**Exercise instructions**
Copy the text on APRin and APR binding from "The Arg90 of" through "indicated in Figs. 7 and 8.", swapping "long-range" for "long-distance".

**Passage for review**
Figure 4 also elucidated that the Arg83 and Arg90 residues, which exist far from the N-terminal of APRin, interact strongly with the APR residues. These APRin residues are positively charged and can interact electrostatically with the charged residues of APR. To explain their strong interactions, we investigated the IFIEs among Arg83/Arg90 and each of the APR residues. As shown in Fig. 7a, Arg83 interacts with many APR residues in an attractive or repulsive manner. These interactions are mainly caused by the electrostatic interactions between the charged Arg83 and the charged residues of APR. In particular, Arg83 interacts strongly with the negatively charged Asp196 and Glu218 residues of APR. In fact, the NH2+ group of the Arg83 sidechain forms a hydrogen bond (2.55 Å) with the COO− group of the Asp196 sidechain, as shown in Fig. 7b. In addition, Arg83 interacts electrostatically with the COO− group of the Glu218 sidechain at a 5.26-Å distance.
The Arg90 of APRin also interacts with many APR residues, as shown in Fig. 8a. Among the APR residues, negatively charged Asp196, Asp201, and Glu218 interact strongly with the positively charged Arg90 of APRin. Although these residues exist a significant distance from Arg90, as shown in Fig. 8b, long-range electrostatic interactions occur via the charged groups of these charged residues. Accordingly, our present ab initio FMO calculations elucidate that the charged residues of APR contribute significantly to the specific interactions between APR and the charged Arg83 and Arg90 residues of APRin, as indicated in Figs. 7 and 8.
It was elucidated from the present FMO study that the Ser1, Ser2, Arg83, and Arg90 of APRin are the main contributors to the interactions between APRin and APR. In particular, Fig. 4 indicates that the Ser1 at the N-terminal of APRin interacts strongly with the Zn group of APR, playing an important role in the interaction. In a previous experiment [5], the six residues at the N-terminal of APRin were found to be necessary to the inhibitory effect of APRin against APR. Our present FMO calculations highlight that among the six residues, Ser1 and Ser2 are particularly important for strong binding to APR. In addition, the charged Arg83 and Arg90 residues of APRin were found to contribute to the binding between APRin and APR. These facts became evident after investigating the electronic properties of the APR + APRin complex using the ab initio FMO method.
The main aim of our work is to obtain small molecular inhibitors of APR, and the present FMO results are important guidelines for that. Based on the total IFIEs for each of the APRin residues shown in Fig. 4, it is possible to suggest a number of small peptides as putative inhibitors. A dipeptide consisting of Ser1 and Ser2 would be the smallest possible peptide inhibitor. However, a previous structural and mutational study [6] revealed that a peptide consisting of the first five N-terminal residues (Ser1-Ser2-Lue3-Ile4-Leu5) of APRin did not inhibit the APR activity, indicating that the peptide did not obtain a proper orientation at the APR active site for inhibiting the enzyme. This result indicates the importance of the APRin main body for guiding the N-terminus to the active-site cleft of APR. In the present study, the positively charged Arg83 and Arg90 residues of APRin were found to interact strongly with many charged residues of APR, as shown in Figs. 7 and 8. Therefore, there is a possibility that these residues may act as anchor sites for proper orientation of the N-terminal residues within the APR active site. Studies are now underway to optimize the structures of our proposed molecules and investigate their binding properties to APR. The results will be published elsewhere.

**Given information**
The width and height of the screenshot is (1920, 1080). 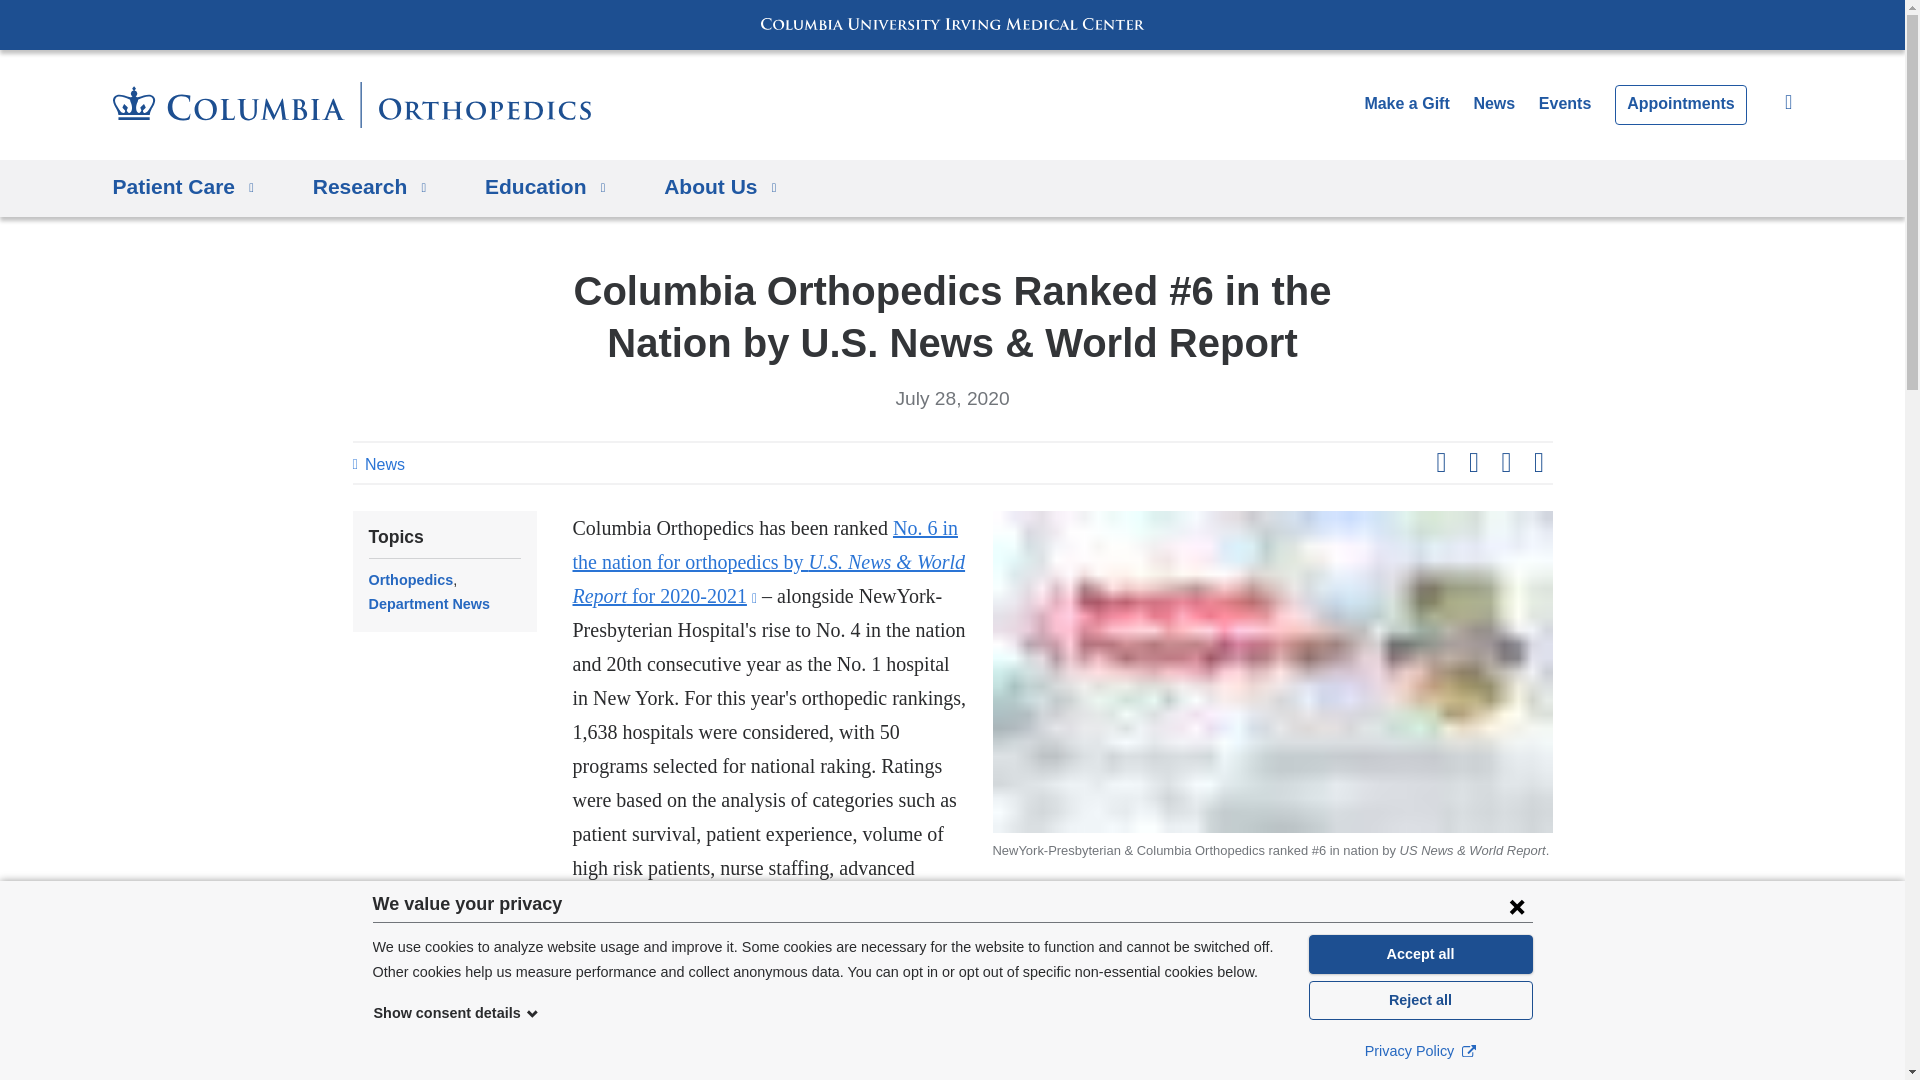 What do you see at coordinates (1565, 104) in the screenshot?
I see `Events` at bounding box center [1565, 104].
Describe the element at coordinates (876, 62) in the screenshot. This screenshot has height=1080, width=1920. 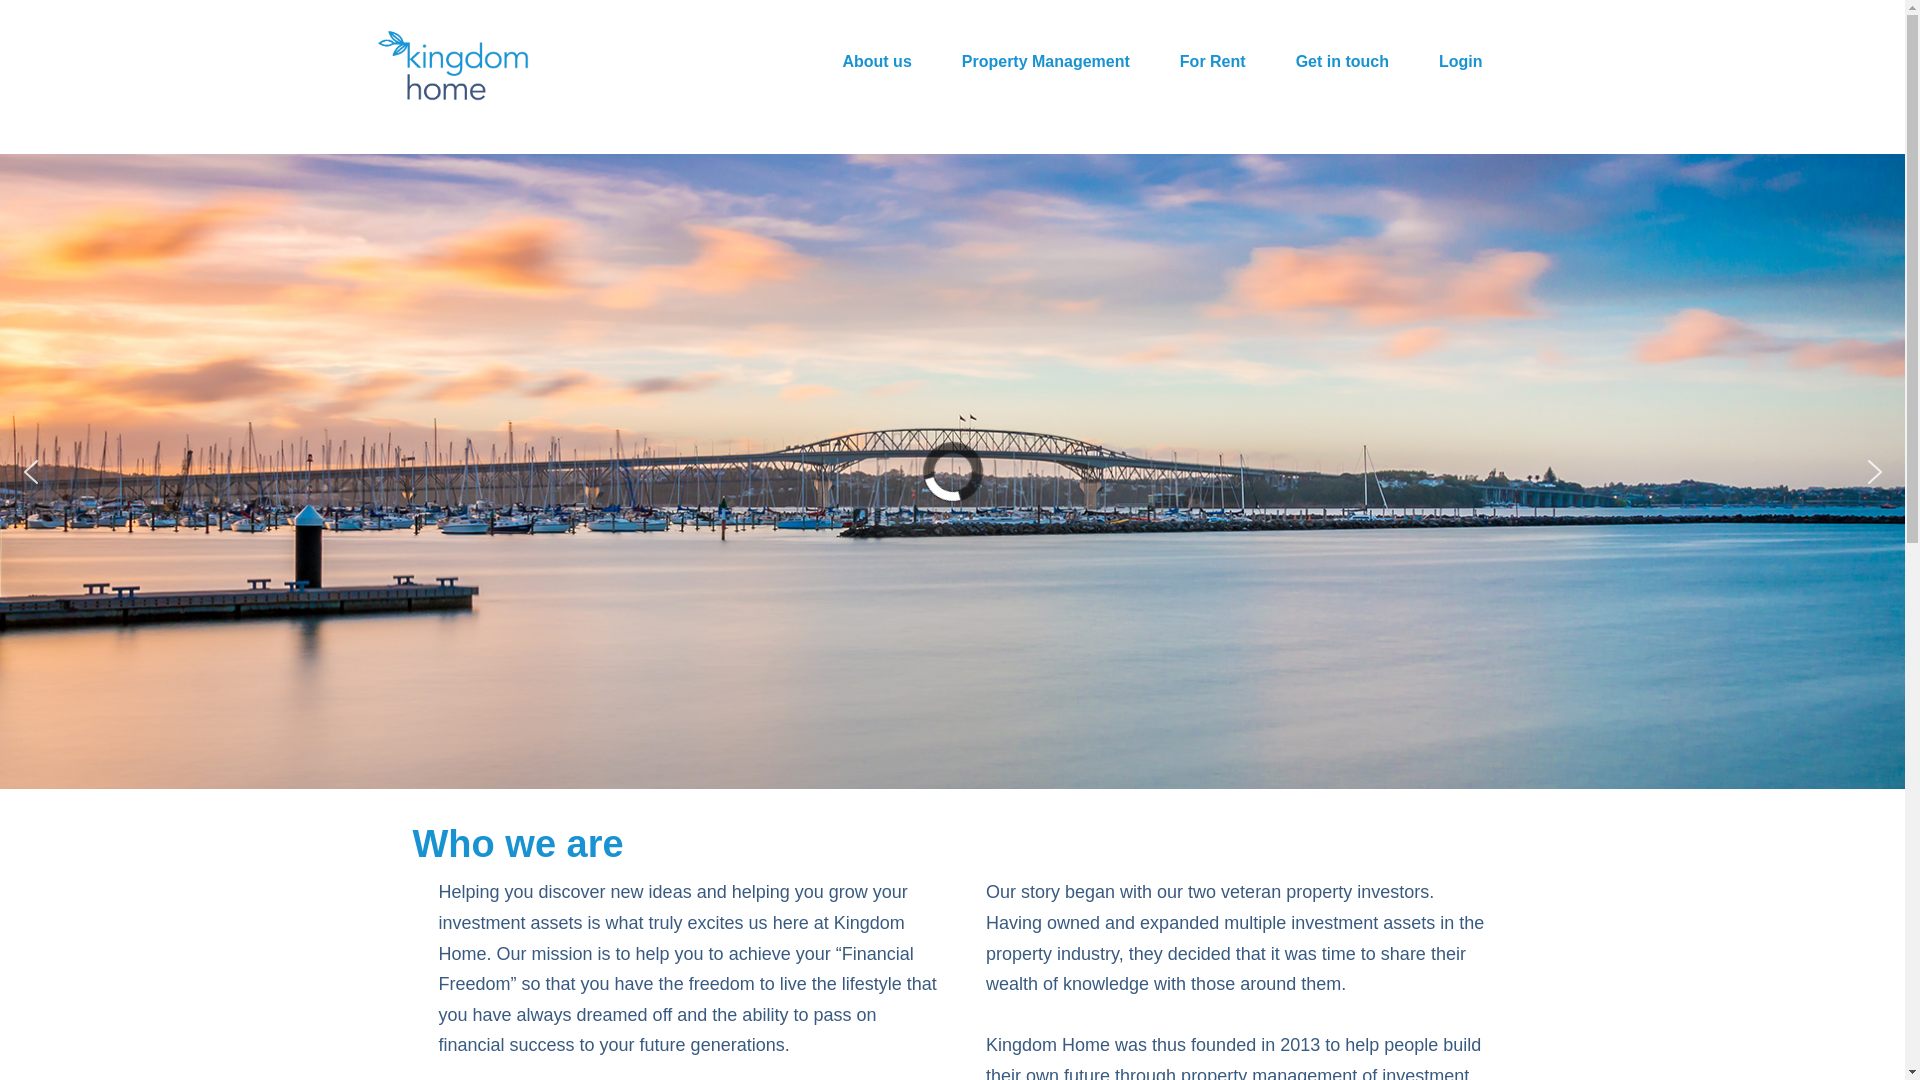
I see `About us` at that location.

**Finished exercise**
The Arg90 of APRin also interacts with many APR residues, as shown in Fig. 8a. Among the APR residues, negatively charged Asp196, Asp201, and Glu218 interact strongly with the positively charged Arg90 of APRin. Although these residues exist a significant distance from Arg90, as shown in Fig. 8b, long-distance electrostatic interactions occur via the charged groups of these charged residues. Accordingly, our present ab initio FMO calculations elucidate that the charged residues of APR contribute significantly to the specific interactions between APR and the charged Arg83 and Arg90 residues of APRin, as indicated in Figs. 7 and 8.